By Rick Kisonak | April 2, 2008

In his latest youth-obsessed headtrip director Gus Van Sant addresses that age old question-would “Crime and Punishment” have been a better read if it had more skateboarding in it? “Paranoid Park” is based on a young adult novel by Blake Nelson which, in turn, offered a riff on Dostoevsky’s classic. Of course, I don’t for a moment mean to suggest this represents the full scope of the filmmaker’s contemplation. On the contrary, Van Sant seems committed to the proposition that lots of moody slo mo interludes might have improved the story too.

Much of the movie’s cast of non actors was recruited through MySpace. Among these is a wide eyed, tousled cipher named Gabe Nevins. He plays Alex, a Portland, Oregon 17 year old who has grown prematurely benumbed to existence. His parents are in the midst of a divorce. His cheerleader girlfriend is getting on his nerves. School is a dull dream he wanders through in a trance.

We observe him in a state approximating happiness and engagement with his environment only once really and this is when he visits the eponymous skateboard park on a fateful Saturday night. As he explains in voice over, the allure of the place has less to do with riding his board (his skills aren’t quite there yet) than with the affinity he feels toward the “train hoppers, guitar punks, skate drunks and throwaway kids” who illegally built the graffiti-dappled amphitheater in the concrete underbelly of a bridge.

It is not clear what attracts Alex to this milieu. His social circle is comprised of bright, upper middle class, reasonably well adjusted kids and he comes off as far too hobbled by inertia to fancy a walk on the wild side. This, however, is only the first of numerous paradoxes Van Sant will prove too preoccupied by technique to be much help in solving.

A grisly accident results in the death of a railroad yard watchman in the course of that evening.

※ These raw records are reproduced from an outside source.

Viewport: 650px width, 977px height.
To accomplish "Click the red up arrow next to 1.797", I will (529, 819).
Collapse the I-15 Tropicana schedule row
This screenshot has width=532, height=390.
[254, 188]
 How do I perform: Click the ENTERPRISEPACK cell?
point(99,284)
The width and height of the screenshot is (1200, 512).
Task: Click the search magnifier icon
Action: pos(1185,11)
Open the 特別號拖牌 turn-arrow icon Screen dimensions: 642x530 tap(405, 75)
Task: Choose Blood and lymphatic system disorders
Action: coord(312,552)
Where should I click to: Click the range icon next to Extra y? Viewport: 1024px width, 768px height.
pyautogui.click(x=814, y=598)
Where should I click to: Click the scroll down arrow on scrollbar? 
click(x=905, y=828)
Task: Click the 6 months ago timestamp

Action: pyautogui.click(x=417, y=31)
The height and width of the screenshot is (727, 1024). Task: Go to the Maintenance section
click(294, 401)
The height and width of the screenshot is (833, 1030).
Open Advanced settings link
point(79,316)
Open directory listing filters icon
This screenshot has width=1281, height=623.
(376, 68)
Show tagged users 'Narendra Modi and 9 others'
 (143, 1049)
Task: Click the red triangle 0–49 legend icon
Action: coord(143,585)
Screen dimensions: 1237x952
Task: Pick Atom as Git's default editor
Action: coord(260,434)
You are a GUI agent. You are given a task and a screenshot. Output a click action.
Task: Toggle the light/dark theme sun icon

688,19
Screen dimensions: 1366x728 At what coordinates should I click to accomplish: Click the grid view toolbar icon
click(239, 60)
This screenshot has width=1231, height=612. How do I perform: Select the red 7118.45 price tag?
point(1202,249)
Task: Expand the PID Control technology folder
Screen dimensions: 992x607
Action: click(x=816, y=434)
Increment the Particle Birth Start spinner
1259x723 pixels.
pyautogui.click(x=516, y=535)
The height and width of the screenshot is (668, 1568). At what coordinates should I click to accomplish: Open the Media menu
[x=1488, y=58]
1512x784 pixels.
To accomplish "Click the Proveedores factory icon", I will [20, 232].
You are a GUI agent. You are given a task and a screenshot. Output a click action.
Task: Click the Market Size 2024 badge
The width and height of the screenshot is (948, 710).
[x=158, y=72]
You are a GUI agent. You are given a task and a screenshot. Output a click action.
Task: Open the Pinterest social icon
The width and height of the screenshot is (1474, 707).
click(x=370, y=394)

The young man certainly did not mean to commit murder. At the same time, he undoubtedly initiated the sequence of events which led to the guard being severed in two by a passing train.

Ostensibly, the film’s primary focus is the moral wrestling match which follows, Alex’s struggle to come to terms with his actions, but I’ll be honest: I wasn’t convinced anything that meaningful or deep was going on here. When a friend mentions that simply writing about something you’ve done can make you feel better, he decides to put the whole terrible business down on paper. It’s not a confession, though, just a self help exercise.

No, “Crimes and Misdemeanors” this isn’t. Van Sant is interested in morality infinitely less than mood. He’s so busy fussing over dreamlike soundscapes and montages in which boarders hover above the earth like baggy jeaned angels that he leaves gaping plot holes in the story. A homicide detective (Daniel Liu) visits with the school’s skaters, for example, to find out whether any of them were at the Park on the night of the crime. He tells them police know someone struck the security guard with a skateboard before he died and then threw it into the river. He tells them police have it and that it has the deceased’s DNA on it but, inexplicably, the detective doesn’t produce the board and just ask the kids to identify its owner. Half the students in the room would have recognized it as Alex’s. End of story.

Instead: Scene after scene of Nevins walking the high school hallways in slo mo. Instead: Alex penning his account-the movie’s framing device-fracturing and flip-flopping the narrative as if he’d just taken an Alejandro Gonzalez Inarritu appreciation course. Instead: A hypnotic soundtrack stringing together everything from Nino Rota and thrash metal to Elliott Smith and Beethoven. Instead: Montage after montage of airborne skateboarders shot in both Super-8 and 35-millimeter and at various film speeds. Larry Clark meets Warren Miller.

“Paranoid Park” has been hailed as Van Sant’s finest film and it certainly does have its knowing moments and nice touches. The chief triumph here, it seems to me though, is one of style over substance. The disaffected kids who shuffle through its universe have nothing to say, nothing to tell us. I’m not sure the movie has a whole lot more.